Search code examples
kubernetesgoogle-kubernetes-enginestackdrivergoogle-cloud-stackdriver

Kubernetes HPA fails to detect a successfully published custom metric from Stackdriver


I'm trying to scale a Kubernetes Deployment using a HorizontalPodAutoscaler, which listens to a custom metrics through Stackdriver.

I'm having a GKE cluster, with a Stackdriver adapter enabled. I'm able to publish the custom metric type to Stackdriver, and following is the way it's being displayed in Stackdriver's Metric Explorer.

enter image description here

enter image description here

This is how I have defined my HPA:

apiVersion: autoscaling/v2beta1
kind: HorizontalPodAutoscaler
metadata:
  name: example-hpa
spec:
  minReplicas: 1
  maxReplicas: 10
  metrics:
  - type: External
    external:
      metricName: custom.googleapis.com|worker_pod_metrics|baz
      targetValue: 400
  scaleTargetRef:
    apiVersion: apps/v1
    kind: Deployment
    name: test-app-group-1-1

After successfully creating example-hpa, executing kubectl get hpa example-hpa, always shows TARGETS as <unknown>, and never detects the value from custom metrics.

NAME          REFERENCE                       TARGETS         MINPODS   MAXPODS   REPLICAS   AGE
example-hpa   Deployment/test-app-group-1-1   <unknown>/400   1         10        1          18m

I'm using a Java client which runs locally to publish my custom metrics. I have given the appropriate resource labels as mentioned here (hard coded - so that it can run without a problem in local environment). I have followed this document to create the Java client.

private static MonitoredResource prepareMonitoredResourceDescriptor() {
        Map<String, String> resourceLabels = new HashMap<>();
        resourceLabels.put("project_id", "<<<my-project-id>>>);
        resourceLabels.put("pod_id", "<my pod UID>");
        resourceLabels.put("container_name", "");
        resourceLabels.put("zone", "asia-southeast1-b");
        resourceLabels.put("cluster_name", "my-cluster");
        resourceLabels.put("namespace_id", "mynamespace");
        resourceLabels.put("instance_id", "");

        return MonitoredResource.newBuilder()
                .setType("gke_container")
                .putAllLabels(resourceLabels)
                .build();
    }

What am I doing wrong in the above-mentioned steps please? Thank you in advance for any answers provided!
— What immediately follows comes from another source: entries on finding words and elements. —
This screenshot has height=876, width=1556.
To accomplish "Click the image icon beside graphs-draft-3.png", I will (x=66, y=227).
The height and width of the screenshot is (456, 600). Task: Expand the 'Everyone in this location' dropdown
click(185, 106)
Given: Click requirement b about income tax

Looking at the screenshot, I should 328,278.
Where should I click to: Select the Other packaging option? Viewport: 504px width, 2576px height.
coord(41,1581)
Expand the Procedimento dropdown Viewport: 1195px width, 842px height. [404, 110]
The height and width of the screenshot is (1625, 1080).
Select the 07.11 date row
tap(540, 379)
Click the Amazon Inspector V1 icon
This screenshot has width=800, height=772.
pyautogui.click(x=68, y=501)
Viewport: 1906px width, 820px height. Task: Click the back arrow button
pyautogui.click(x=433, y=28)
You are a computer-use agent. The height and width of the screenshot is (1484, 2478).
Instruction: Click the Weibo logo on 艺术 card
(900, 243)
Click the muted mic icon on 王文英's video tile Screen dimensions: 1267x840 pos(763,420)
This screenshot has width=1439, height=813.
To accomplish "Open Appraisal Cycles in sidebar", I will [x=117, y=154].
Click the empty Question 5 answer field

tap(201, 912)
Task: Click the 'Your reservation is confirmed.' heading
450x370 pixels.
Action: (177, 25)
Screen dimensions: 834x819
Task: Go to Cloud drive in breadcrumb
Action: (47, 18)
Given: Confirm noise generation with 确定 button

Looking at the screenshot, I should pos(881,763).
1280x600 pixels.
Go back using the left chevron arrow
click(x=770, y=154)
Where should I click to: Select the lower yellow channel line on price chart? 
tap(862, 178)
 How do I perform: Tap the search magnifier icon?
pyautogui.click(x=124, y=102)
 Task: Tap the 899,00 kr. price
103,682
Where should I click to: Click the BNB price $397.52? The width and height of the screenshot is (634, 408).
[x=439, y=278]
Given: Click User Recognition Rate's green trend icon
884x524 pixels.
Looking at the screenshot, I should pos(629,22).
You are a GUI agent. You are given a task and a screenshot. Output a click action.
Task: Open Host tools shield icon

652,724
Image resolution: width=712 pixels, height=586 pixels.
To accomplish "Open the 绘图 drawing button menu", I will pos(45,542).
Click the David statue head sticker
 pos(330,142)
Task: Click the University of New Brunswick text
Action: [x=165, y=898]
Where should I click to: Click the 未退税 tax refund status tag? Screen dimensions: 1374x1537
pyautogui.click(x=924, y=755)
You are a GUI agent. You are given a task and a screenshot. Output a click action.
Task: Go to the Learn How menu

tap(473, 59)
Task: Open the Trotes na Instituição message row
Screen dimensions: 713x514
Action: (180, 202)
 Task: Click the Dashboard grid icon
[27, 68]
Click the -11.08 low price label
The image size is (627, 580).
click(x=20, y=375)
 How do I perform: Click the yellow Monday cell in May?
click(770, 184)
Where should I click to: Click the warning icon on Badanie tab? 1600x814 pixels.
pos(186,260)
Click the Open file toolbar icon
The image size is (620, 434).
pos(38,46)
EDIT [RESOLVED]: I think I have had some misconfigurations, since kubectl describe hpa [NAME] --v=9 showed me some 403 status code, as well as I was using type: External instead of type: Pods (Thanks MWZ for your answer, pointing out this mistake).

I managed to fix it by creating a new project, a new service account, and a new GKE cluster (basically everything from the beginning again). Then I changed my yaml file as follows, exactly as this document explains.

apiVersion: autoscaling/v2beta1
kind: HorizontalPodAutoscaler
metadata:
  name: test-app-group-1-1
  namespace: default
spec:
  scaleTargetRef:
    apiVersion: apps/v1beta1
    kind: Deployment
    name: test-app-group-1-1
  minReplicas: 1
  maxReplicas: 5
  metrics:
  - type: Pods                 # Earlier this was type: External
    pods:                      # Earlier this was external:
      metricName: baz                               # metricName: custom.googleapis.com|worker_pod_metrics|baz
      targetAverageValue: 20

I'm now exporting as custom.googleapis.com/baz, and NOT as custom.googleapis.com/worker_pod_metrics/baz. Also, now I'm explicitly specifying the namespace for my HPA in the yaml.


Solution

  • Since you can see your custom metric in Stackdriver GUI I'm guessing metrics are correctly exported. Based on Autoscaling Deployments with Custom Metrics I believe you wrongly defined metric to be used by HPA to scale the deployment.

    Please try using this YAML:

    apiVersion: autoscaling/v2beta1
    kind: HorizontalPodAutoscaler
    metadata:
      name: example-hpa
    spec:
      minReplicas: 1
      maxReplicas: 10
      metrics:
      - type: Pods
        pods:
          metricName: baz
          targetAverageValue: 400
      scaleTargetRef:
        apiVersion: apps/v1
        kind: Deployment
        name: test-app-group-1-1
    

    Please have in mind that:

    The HPA uses the metrics to compute an average and compare it to the target average value. In the application-to-Stackdriver export example, a Deployment contains Pods that export metric. The following manifest file describes a HorizontalPodAutoscaler object that scales a Deployment based on the target average value for the metric.

    Troubleshooting steps described on the page above can also be useful.

    Side-note Since above HPA is using beta API autoscaling/v2beta1 I got error when running kubectl describe hpa [DEPLOYMENT_NAME]. I ran kubectl describe hpa [DEPLOYMENT_NAME] --v=9 and got response in JSON.